Activities ▸
1. In the passage on intermittent explosive disorder and substance abuse, reproduce the portion from "In 1985, an" to "very serious illness.", substituting "partner" for "girlfriend".
2. Condense the paragraph of the passage on intermittent explosive disorder and substance abuse that begins "In 1985, an Illinois man" into a single shorter sentence that retains its main facts.
3. Carry on the passage on intermittent explosive disorder and substance abuse from the point at which it stops.

Passage to read ▸
Intermittent Explosive Disorder and Substance Abuse

In 1985, an Illinois man heard a rumor that his wife was staying out late. He became convinced that his wife was having an affair, so he confronted her and stabbed her 23 times. She didn’t survive the attack, per an account in the Chicago Tribune.

In a similar case, a young New York man admitted that he caused a young woman to miscarry when he punched her in the stomach in a fit of anger. That same man was on trial years later for an attack on his girlfriend, per the ABA Journal.

What do these two cases have in common? The perpetrator in both attacks claimed that the violence was due to a mental illness: intermittent explosive disorder (IED). This illness caused them to do the terrible things they did, these men claimed, and the people they loved paid the price for this very serious illness.

Whether or not you believe than the men had IED or something else altogether, these stories should give you pause if someone you love is struggling to keep a serious temper under control. Without help, things could grow dangerous very quickly, but there are a number of therapies that can provide very real and important help.

Available data ▸
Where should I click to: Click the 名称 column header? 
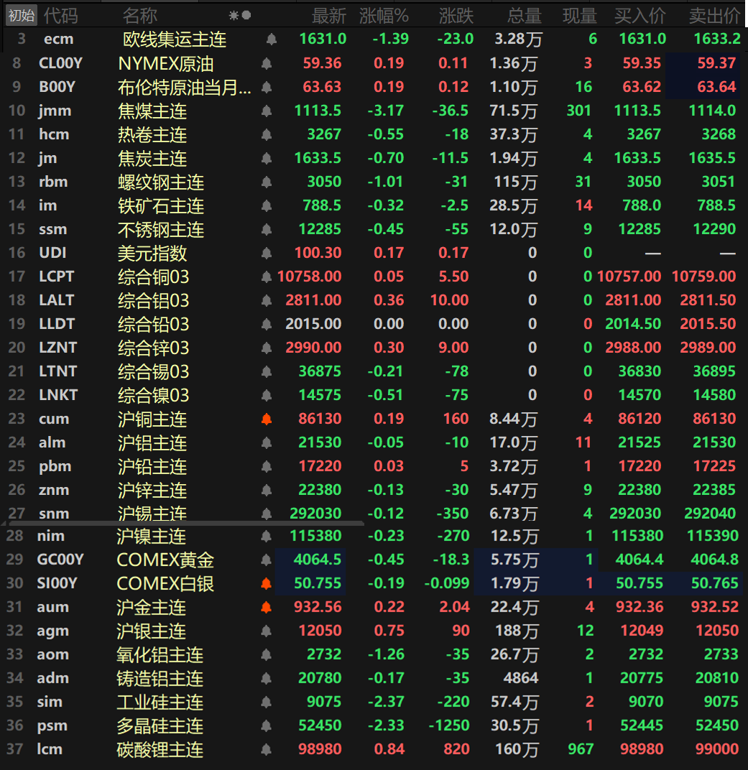[139, 15]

Responses for each task ▸
1.
In 1985, an Illinois man heard a rumor that his wife was staying out late. He became convinced that his wife was having an affair, so he confronted her and stabbed her 23 times. She didn’t survive the attack, per an account in the Chicago Tribune.

In a similar case, a young New York man admitted that he caused a young woman to miscarry when he punched her in the stomach in a fit of anger. That same man was on trial years later for an attack on his partner, per the ABA Journal.

What do these two cases have in common? The perpetrator in both attacks claimed that the violence was due to a mental illness: intermittent explosive disorder (IED). This illness caused them to do the terrible things they did, these men claimed, and the people they loved paid the price for this very serious illness.

2. After hearing a rumor in 1985 that his wife was staying out late, an Illinois man became convinced she was having an affair, confronted her, and stabbed her 23 times, killing her, according to the Chicago Tribune.

3.
A Formal Definition

People who have IED have anger reactions that are completely and totally out of proportion to the issue at hand. These are the sorts of people that can blow up with anger in response to something very small, including:

  • Fender benders
  • Overheard conversations
  • Misheard jokes
  • News reports
  • Minor arguments
  • Injuries

Where a healthy person might grow irritated or even upset in response to things like this, a person with an IED can absolutely explode with rage, putting the people nearby at very serious risk of physical or mental harm.

Mayo Clinic says an episode of IED could manifest as a road rage incident, as domestic violence, or as a temper tantrum that involves throwing or breaking objects. These are episodes in which the person has set aside all matters concerning good health and proper manners. These are people that are absolutely consumed by the angry feelings inside them.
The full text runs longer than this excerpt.